### Records to use:
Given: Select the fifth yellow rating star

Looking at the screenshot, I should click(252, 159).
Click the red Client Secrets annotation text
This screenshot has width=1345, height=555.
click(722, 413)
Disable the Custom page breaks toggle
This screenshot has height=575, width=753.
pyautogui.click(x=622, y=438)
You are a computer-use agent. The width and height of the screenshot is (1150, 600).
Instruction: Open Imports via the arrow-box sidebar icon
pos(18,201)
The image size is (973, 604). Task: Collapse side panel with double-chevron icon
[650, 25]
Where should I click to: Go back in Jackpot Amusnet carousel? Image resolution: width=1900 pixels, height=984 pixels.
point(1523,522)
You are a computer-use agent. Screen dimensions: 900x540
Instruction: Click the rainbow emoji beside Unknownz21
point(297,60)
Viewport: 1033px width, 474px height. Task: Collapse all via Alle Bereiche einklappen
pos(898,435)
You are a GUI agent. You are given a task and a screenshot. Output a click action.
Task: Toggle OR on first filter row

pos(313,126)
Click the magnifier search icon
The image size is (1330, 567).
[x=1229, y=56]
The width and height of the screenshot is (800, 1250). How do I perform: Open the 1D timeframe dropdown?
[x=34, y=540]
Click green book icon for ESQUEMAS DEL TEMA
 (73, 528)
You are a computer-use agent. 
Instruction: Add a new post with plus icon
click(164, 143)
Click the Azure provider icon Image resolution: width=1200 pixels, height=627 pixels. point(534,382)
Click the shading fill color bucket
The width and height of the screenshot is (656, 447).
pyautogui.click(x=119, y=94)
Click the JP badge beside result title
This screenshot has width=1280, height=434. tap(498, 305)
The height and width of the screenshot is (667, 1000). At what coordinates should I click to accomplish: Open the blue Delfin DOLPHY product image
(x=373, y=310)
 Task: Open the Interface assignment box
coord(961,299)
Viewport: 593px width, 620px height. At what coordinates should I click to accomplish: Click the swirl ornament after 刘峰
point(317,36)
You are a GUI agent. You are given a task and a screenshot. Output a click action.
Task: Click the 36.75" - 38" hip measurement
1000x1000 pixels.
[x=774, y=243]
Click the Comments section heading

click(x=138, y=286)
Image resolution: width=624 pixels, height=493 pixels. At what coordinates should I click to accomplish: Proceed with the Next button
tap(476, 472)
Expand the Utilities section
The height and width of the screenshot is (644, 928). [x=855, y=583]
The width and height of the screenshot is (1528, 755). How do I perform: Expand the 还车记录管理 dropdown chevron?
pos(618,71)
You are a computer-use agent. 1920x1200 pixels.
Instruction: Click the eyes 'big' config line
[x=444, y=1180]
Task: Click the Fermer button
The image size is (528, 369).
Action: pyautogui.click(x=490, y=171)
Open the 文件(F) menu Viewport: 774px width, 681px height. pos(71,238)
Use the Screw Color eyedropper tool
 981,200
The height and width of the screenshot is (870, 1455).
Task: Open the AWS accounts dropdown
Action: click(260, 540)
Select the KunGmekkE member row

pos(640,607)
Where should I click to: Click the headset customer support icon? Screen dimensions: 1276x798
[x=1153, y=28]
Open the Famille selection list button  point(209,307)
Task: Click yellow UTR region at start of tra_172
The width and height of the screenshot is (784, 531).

### Description of the task:
Where a line of the data contains "agent", copy that line.

### Result for this exercise:
You are a computer-use agent. The width and height of the screenshot is (1150, 600).
You are a computer-use agent. Screen dimensions: 900x540
You are a GUI agent. You are given a task and a screenshot. Output a click action.
You are a computer-use agent. 
You are a GUI agent. You are given a task and a screenshot. Output a click action.
You are a computer-use agent. 1920x1200 pixels.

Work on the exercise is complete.